Which lines of the data below include the string "agent"? Return each of them.
____
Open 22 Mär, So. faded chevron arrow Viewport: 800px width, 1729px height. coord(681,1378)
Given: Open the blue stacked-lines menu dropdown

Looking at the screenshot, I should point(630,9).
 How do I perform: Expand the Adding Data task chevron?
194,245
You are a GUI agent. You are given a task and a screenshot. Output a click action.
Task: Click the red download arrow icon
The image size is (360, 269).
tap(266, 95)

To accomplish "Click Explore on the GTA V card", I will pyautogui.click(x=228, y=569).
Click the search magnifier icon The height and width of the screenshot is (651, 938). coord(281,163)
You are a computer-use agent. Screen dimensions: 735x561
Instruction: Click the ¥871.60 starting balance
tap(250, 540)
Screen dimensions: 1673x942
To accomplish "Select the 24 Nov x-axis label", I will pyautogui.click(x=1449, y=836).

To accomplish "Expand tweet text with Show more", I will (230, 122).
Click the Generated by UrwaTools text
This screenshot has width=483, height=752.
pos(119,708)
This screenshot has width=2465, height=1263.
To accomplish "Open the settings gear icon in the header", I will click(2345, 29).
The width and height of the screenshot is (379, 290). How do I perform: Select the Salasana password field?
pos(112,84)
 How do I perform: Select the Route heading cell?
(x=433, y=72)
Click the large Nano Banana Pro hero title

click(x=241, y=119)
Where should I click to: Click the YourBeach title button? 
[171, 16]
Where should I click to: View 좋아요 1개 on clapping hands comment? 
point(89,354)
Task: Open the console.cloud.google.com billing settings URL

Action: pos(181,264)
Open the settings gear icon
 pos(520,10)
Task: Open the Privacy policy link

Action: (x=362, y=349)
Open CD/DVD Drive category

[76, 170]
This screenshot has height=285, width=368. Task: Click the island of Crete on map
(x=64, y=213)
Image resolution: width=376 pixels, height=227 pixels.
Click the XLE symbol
____
Output for this task:
You are a GUI agent. You are given a task and a screenshot. Output a click action.
You are a computer-use agent. Screen dimensions: 735x561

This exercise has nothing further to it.